Section 6
From the first the new government
handled affairs with a certain greatness of spirit.
Indeed, it was inevitable that they should act greatly.
From the first they had to see the round globe as one
problem; it was impossible any longer to deal with
it piece by piece. They had to secure it universally
from any fresh outbreak of atomic destruction, and
they had to ensure a permanent and universal pacification.
On this capacity to grasp and wield the whole round
globe their existence depended. There was no
scope for any further performance.
So soon as the seizure of the existing
supplies of atomic ammunition and the apparatus for
synthesising Carolinum was assured, the disbanding
or social utilisation of the various masses of troops
still under arms had to be arranged, the salvation
of the year’s harvests, and the feeding, housing,
and employment of the drifting millions of homeless
people. In Canada, in South America, and Asiatic
Russia there were vast accumulations of provision
that was immovable only because of the breakdown of
the monetary and credit systems. These had to
be brought into the famine districts very speedily
if entire depopulation was to be avoided, and their
transportation and the revival of communications generally
absorbed a certain proportion of the soldiery and more
able unemployed. The task of housing assumed
gigantic dimensions, and from building camps the housing
committee of the council speedily passed to constructions
of a more permanent type. They found far less
friction than might have been expected in turning
the loose population on their hands to these things.

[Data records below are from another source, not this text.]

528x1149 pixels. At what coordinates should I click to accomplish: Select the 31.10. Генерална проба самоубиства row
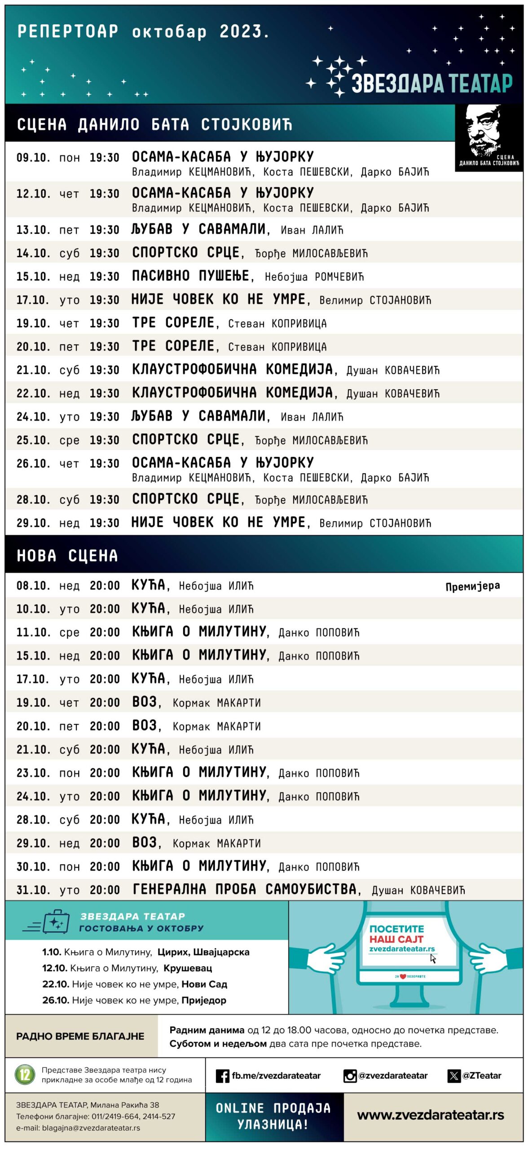coord(241,890)
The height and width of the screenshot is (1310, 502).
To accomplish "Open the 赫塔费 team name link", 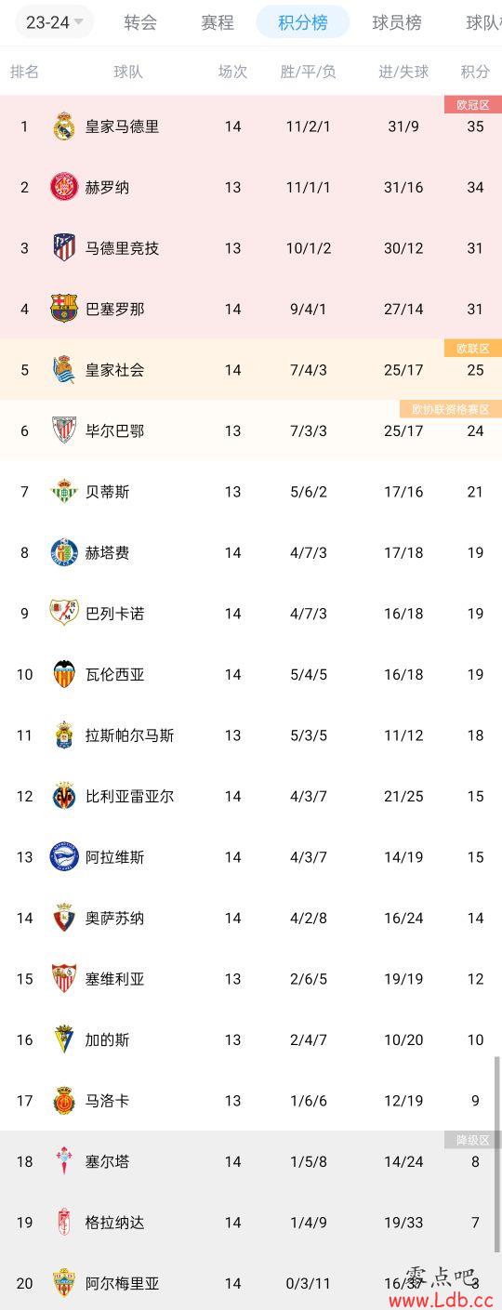I will coord(108,552).
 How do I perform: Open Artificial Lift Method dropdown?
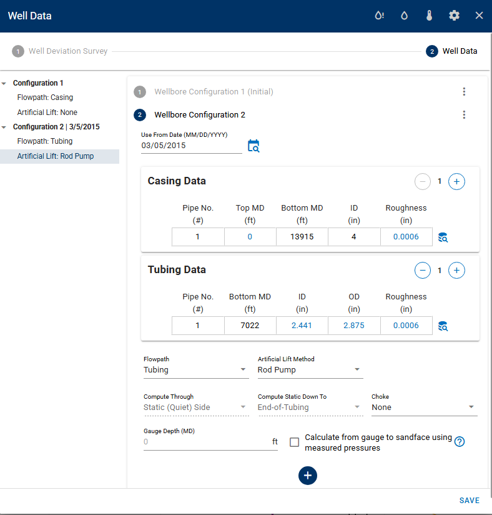coord(310,370)
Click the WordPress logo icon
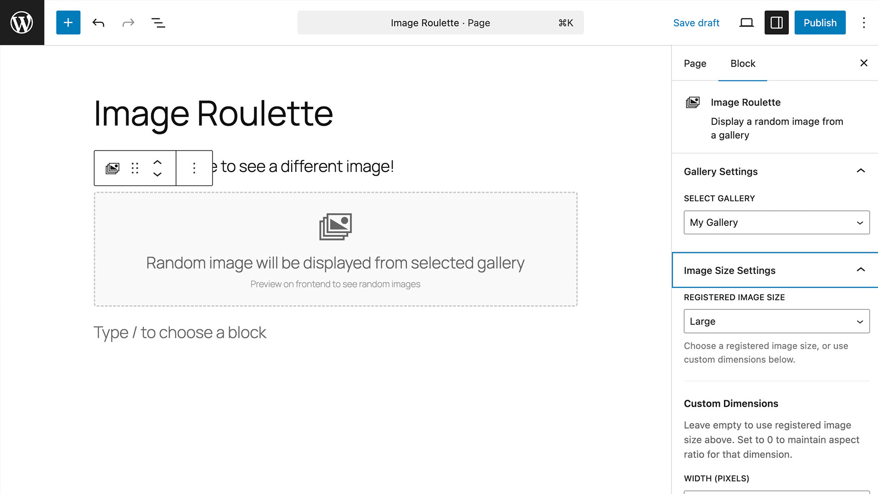878x494 pixels. 22,22
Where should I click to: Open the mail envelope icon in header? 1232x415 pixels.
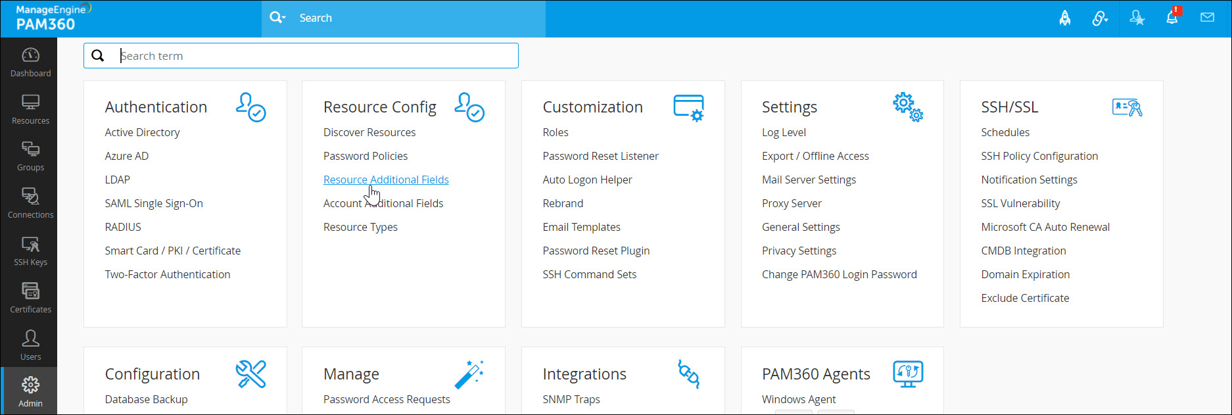(1207, 18)
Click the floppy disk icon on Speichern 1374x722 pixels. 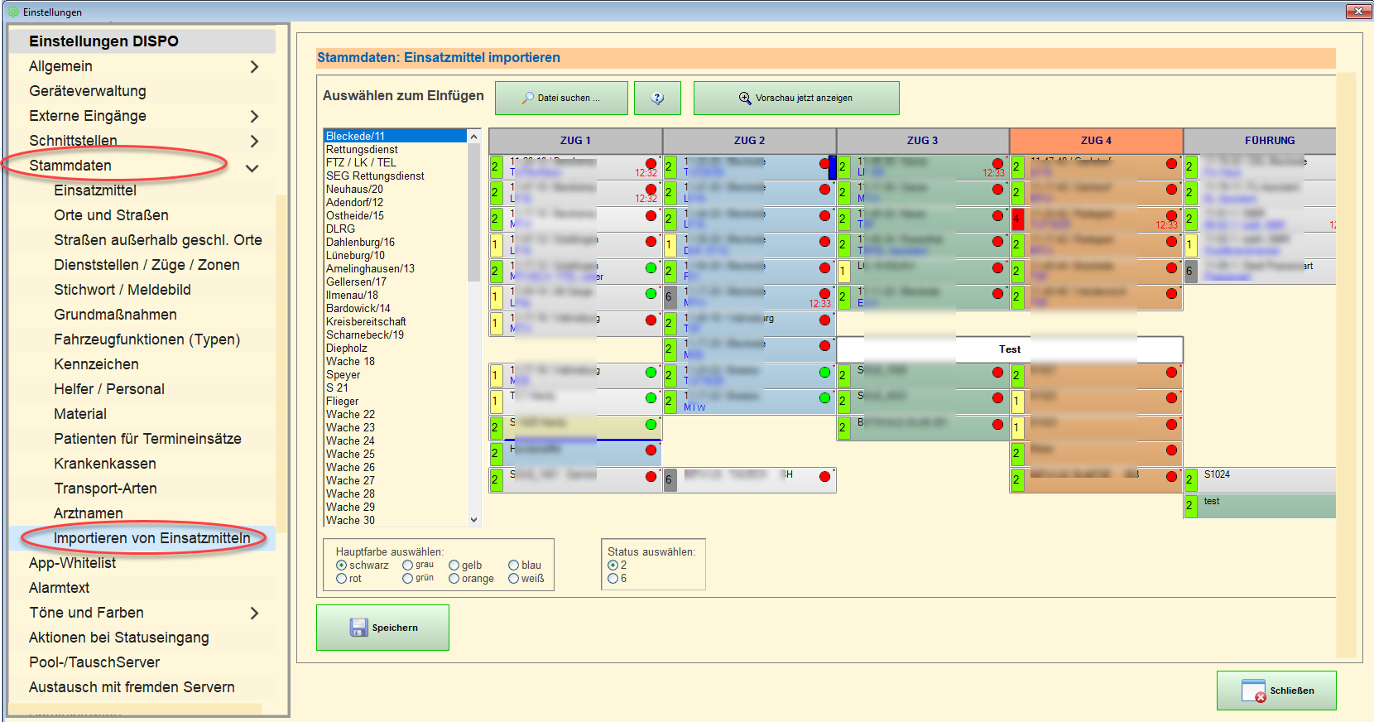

People were extraordinarily tamed by that year of
suffering and death; they were disillusioned of their
traditions, bereft of once obstinate prejudices; they
felt foreign in a strange world, and ready to follow
any confident leadership. The orders of the new
government came with the best of all credentials, rations.
The people everywhere were as easy to control, one
of the old labour experts who had survived until the
new time witnesses, ’as gangs of emigrant workers
in a new land.’ And now it was that the
social possibilities of the atomic energy began to
appear. The new machinery that had come into
existence before the last wars increased and multiplied,
and the council found itself not only with millions
of hands at its disposal but with power and apparatus
that made its first conceptions of the work it had
to do seem pitifully timid. The camps that were
planned in iron and deal were built in stone and brass;
the roads that were to have been mere iron tracks
became spacious ways that insisted upon architecture;
the cultivations of foodstuffs that were to have supplied
emergency rations, were presently, with synthesisers,
fertilisers, actinic light, and scientific direction,
in excess of every human need.
The government had begun with the
idea of temporarily reconstituting the social and
economic system that had prevailed before the first
coming of the atomic engine, because it was to this
system that the ideas and habits of the great mass
of the world’s dispossessed population was adapted.

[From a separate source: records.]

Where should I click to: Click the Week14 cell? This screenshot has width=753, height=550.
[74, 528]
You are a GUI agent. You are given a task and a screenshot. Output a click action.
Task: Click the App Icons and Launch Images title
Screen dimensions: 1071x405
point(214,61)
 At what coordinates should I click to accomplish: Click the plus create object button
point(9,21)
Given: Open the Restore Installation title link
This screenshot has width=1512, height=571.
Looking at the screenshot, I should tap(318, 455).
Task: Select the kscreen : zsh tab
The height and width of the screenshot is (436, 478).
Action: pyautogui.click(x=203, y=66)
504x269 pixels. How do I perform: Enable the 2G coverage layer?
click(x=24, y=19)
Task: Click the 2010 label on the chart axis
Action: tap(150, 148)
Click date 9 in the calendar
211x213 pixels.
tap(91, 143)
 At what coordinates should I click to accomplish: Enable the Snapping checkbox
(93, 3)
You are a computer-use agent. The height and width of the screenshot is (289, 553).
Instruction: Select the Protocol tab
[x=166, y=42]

Subsequent rearrangement it had hoped to leave to its
successors—whoever they might be. But
this, it became more and more manifest, was absolutely
impossible. As well might the council have proposed
a revival of slavery. The capitalist system had
already been smashed beyond repair by the onset of
limitless gold and energy; it fell to pieces at the
first endeavour to stand it up again. Already
before the war half of the industrial class had been
out of work, the attempt to put them back into wages
employment on the old lines was futile from the outset—the
absolute shattering of the currency system alone would
have been sufficient to prevent that, and it was necessary
therefore to take over the housing, feeding, and clothing
of this worldwide multitude without exacting any return
in labour whatever. In a little while the mere
absence of occupation for so great a multitude of people
everywhere became an evident social danger, and the
government was obliged to resort to such devices as
simple decorative work in wood and stone, the manufacture
of hand-woven textiles, fruit-growing, flower-growing,
and landscape gardening on a grand scale to keep the
less adaptable out of mischief, and of paying wages
to the younger adults for attendance at schools that
would equip them to use the new atomic machinery….

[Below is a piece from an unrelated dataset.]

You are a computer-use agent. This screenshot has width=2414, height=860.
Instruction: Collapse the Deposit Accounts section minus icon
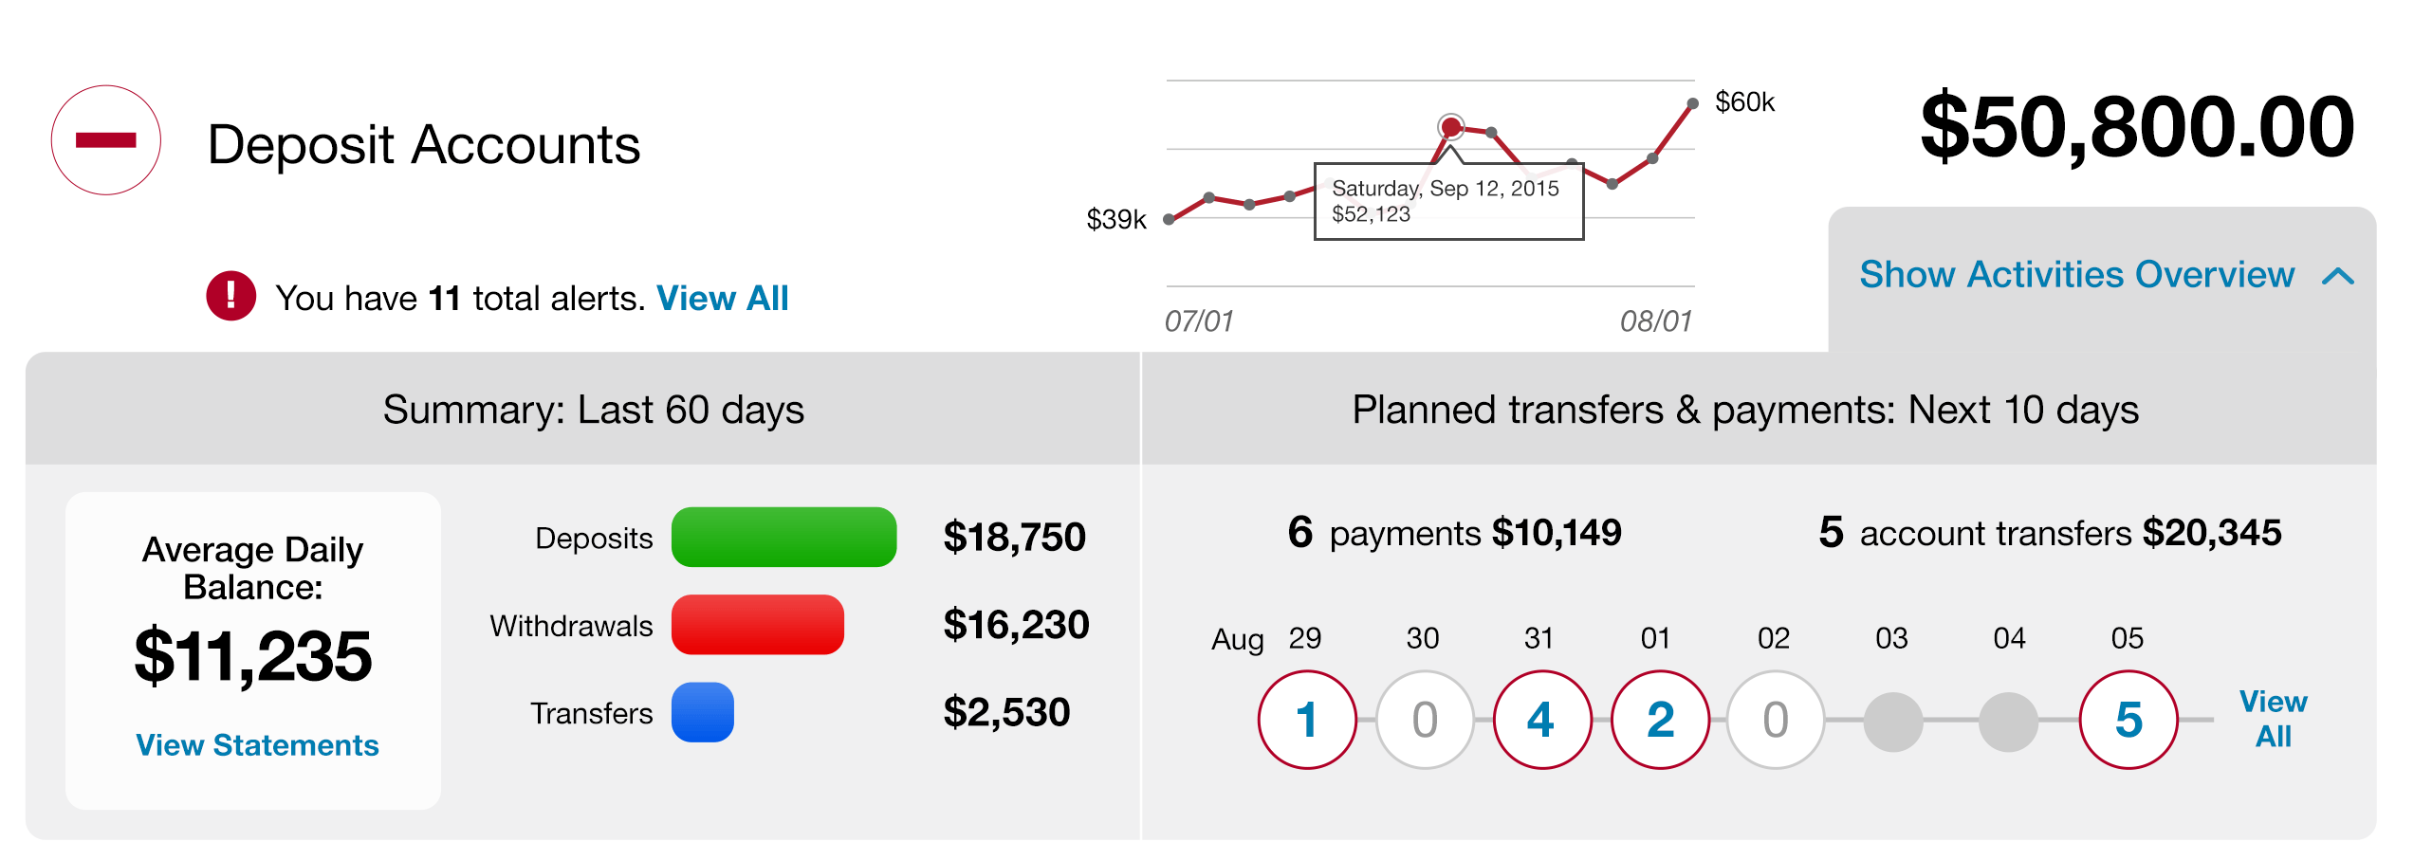[x=105, y=140]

So quite insensibly the council drifted into a complete
reorganisation of urban and industrial life, and indeed
of the entire social system.
Ideas that are unhampered by political
intrigue or financial considerations have a sweeping
way with them, and before a year was out the records
of the council show clearly that it was rising to its
enormous opportunity, and partly through its own direct
control and partly through a series of specific committees,
it was planning a new common social order for the
entire population of the earth. ’There can
be no real social stability or any general human happiness
while large areas of the world and large classes of
people are in a phase of civilisation different from
the prevailing mass. It is impossible now to
have great blocks of population misunderstanding the
generally accepted social purpose or at an economic
disadvantage to the rest.’ So the council
expressed its conception of the problem it had to solve.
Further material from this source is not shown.